Atualizado em 17 de janeiro de 2026 às 10:37
Integrantes do Partido dos Panteras Negras para Autodefesa, incluindo Paul Birdsong (à dir.), marcham em protesto nos EUA

O assassinato de Renee Nicole Good, morta a tiros por um agente do Serviço de Imigração e Alfândega dos Estados Unidos (ICE) em Minneapolis, provocou uma nova onda de protestos nos EUA e reacendeu temores sobre violência de estado.

Integrantes de um grupo que se identifica como Black Panther Party for Self-Defense (Partido dos Panteras Negras para Autodefesa) passaram a atuar de forma mais visível na Filadélfia, incluindo com presença armada em manifestações públicas.

Na última semana, membros participaram de um protesto contra o ICE em frente à prefeitura da Filadélfia, portando armas militares. Eles afirmam ter respaldo legal para portar armamento e dizem que sua atuação é uma resposta direta ao que consideram violência promovida pelo governo Donald Trump e pelo aumento da presença de agentes federais em cidades americanas.

Segundo o grupo, trata-se de uma retomada do Partido dos Panteras Negras original, movimento criado nos anos 1960, e alguns de seus integrantes receberam orientação de integrantes históricos ainda vivos. Um dos líderes é Paul Birdsong, de 39 anos, que se apresenta como presidente nacional da organização. Ele afirma que a presença armada visa proteger manifestantes e comunidades negras.

Birdsong esteve no protesto um dia depois de o agente do ICE Jonathan Ross ter matado Renee Good, de 37 anos. “Isso não teria acontecido se estivéssemos lá. Ninguém teria sido tocado”, afirmou. O governo Trump defendeu rapidamente o agente, com o vice-presidente JD Vance alegando que Ross teria “imunidade absoluta” e estava apenas “fazendo seu trabalho”. Autoridades de Minnesota, no entanto, pediram investigação sobre o caso.

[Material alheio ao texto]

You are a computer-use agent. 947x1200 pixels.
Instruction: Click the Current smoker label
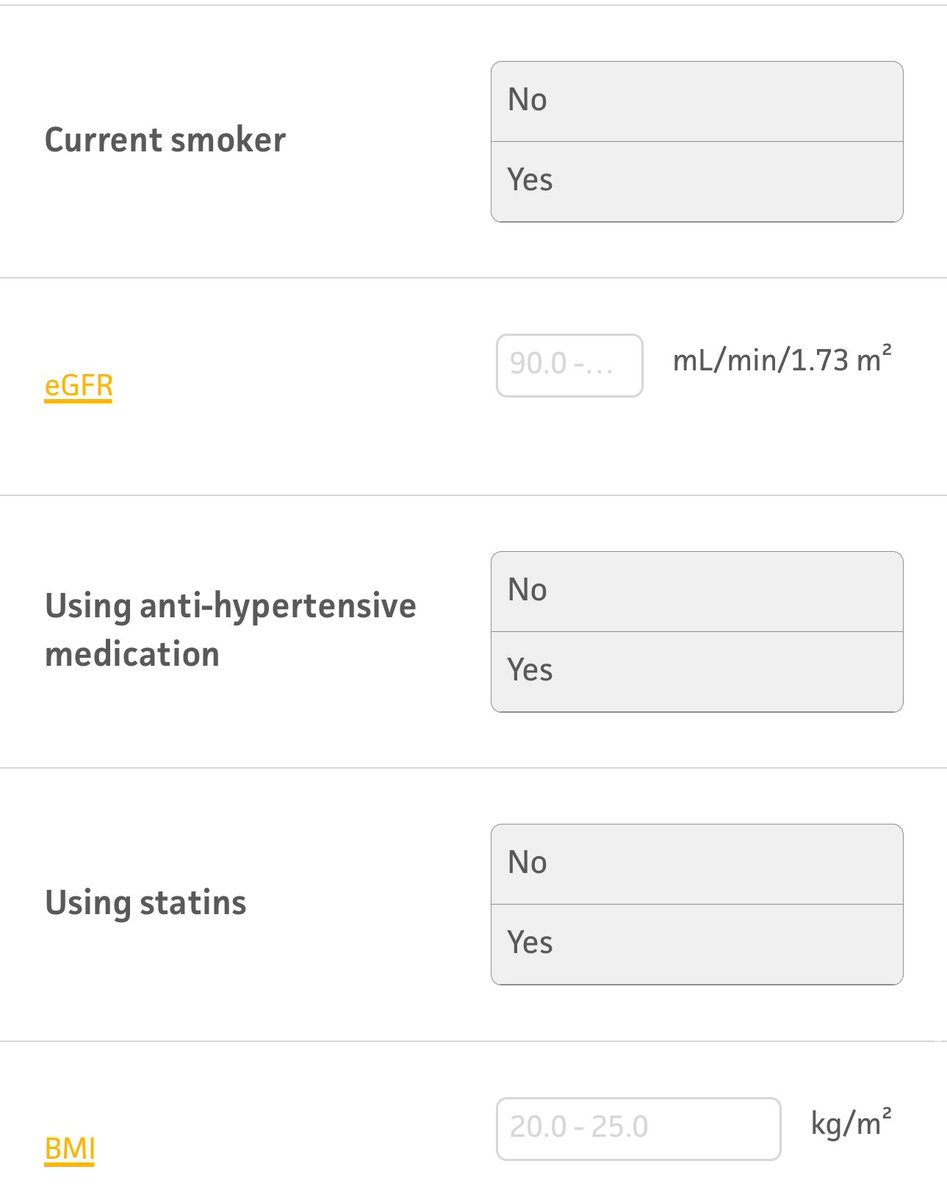(x=165, y=140)
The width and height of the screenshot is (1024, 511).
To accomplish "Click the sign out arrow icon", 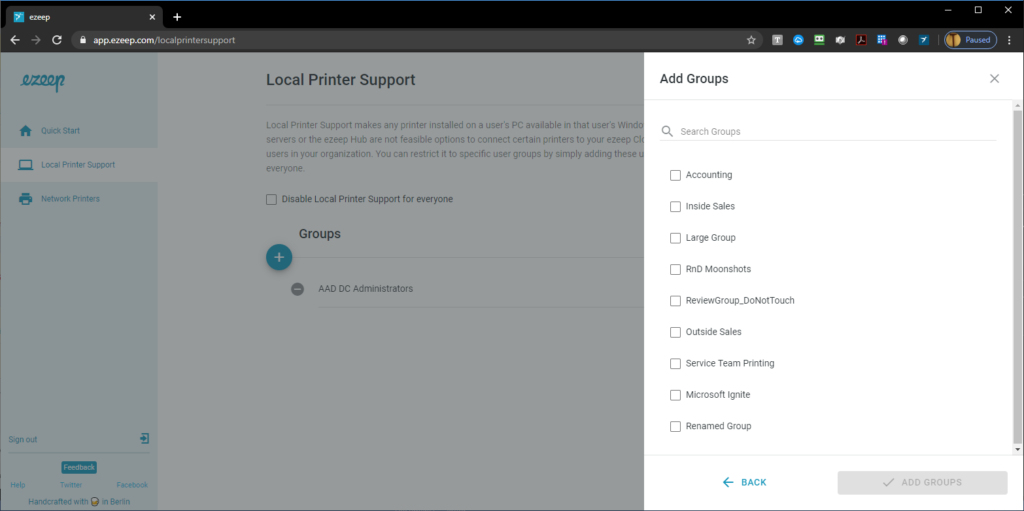I will point(144,438).
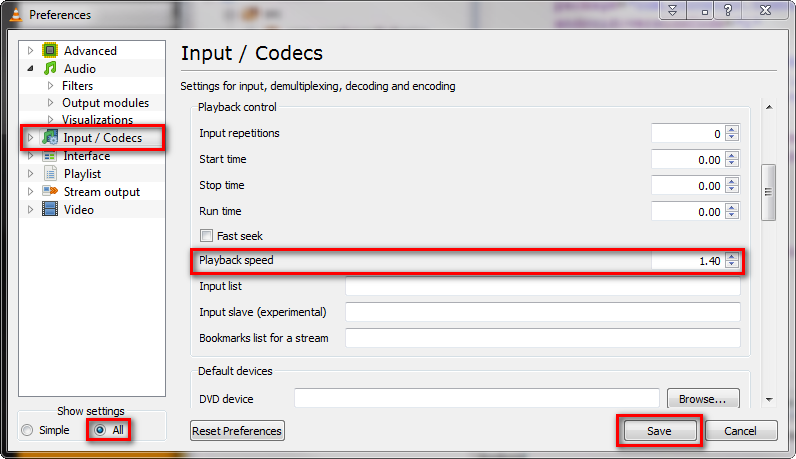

Birdsong diz que os Panteras Negros da Filadélfia organizam, há anos, distribuições semanais de alimentos gratuitos no norte da cidade. Na última sexta-feira, montaram um ponto de apoio em frente a uma igreja, oferecendo frutas, verduras, pão, enlatados, itens de higiene, roupas infantis e sopa à comunidade local.

De acordo com Birdsong, os recursos vêm de contribuições dos próprios membros e de doações de moradores. O grupo afirma ter menos de 100 integrantes na cidade e recentemente passou a ocupar um imóvel que, segundo Birdsong, já teria sido sede de uma filial original dos Panteras Negras.

O Partido dos Panteras Negras original foi fundado em 1966 por Bobby Seale e Huey P. Newton, em Oakland, Califórnia, com foco no combate à brutalidade policial e na promoção de programas sociais voltados a comunidades negras, como alimentação, saúde e educação.

Foi alvo de repressão do FBI sob o comando de J. Edgar Hoover, que buscou “desacreditar, desarticular e destruir” organizações de direitos civis. Casos emblemáticos incluem a morte de Fred Hampton e Mark Clark, em Chicago, durante uma operação policial.

Especialistas em direitos civis e defensores da democracia costumam argumentar que a não violência é fundamental para protestos eficazes e que armas tendem a aumentar o risco de confrontos. A legislação da Pensilvânia permite o porte ostensivo de armas, mas na Filadélfia — classificada como “cidade de primeira classe” — é obrigatória licença específica para porte, segundo advogados especializados.

Birdsong rebate as críticas. “Nós nos sentimos seguros aqui. Não há polícia nem traficantes nos ameaçando”, afirmou. Durante a distribuição de alimentos, enquanto alguns membros serviam sopa a crianças e moradores, outros faziam a segurança do local portando fuzis e armas semiautomáticas.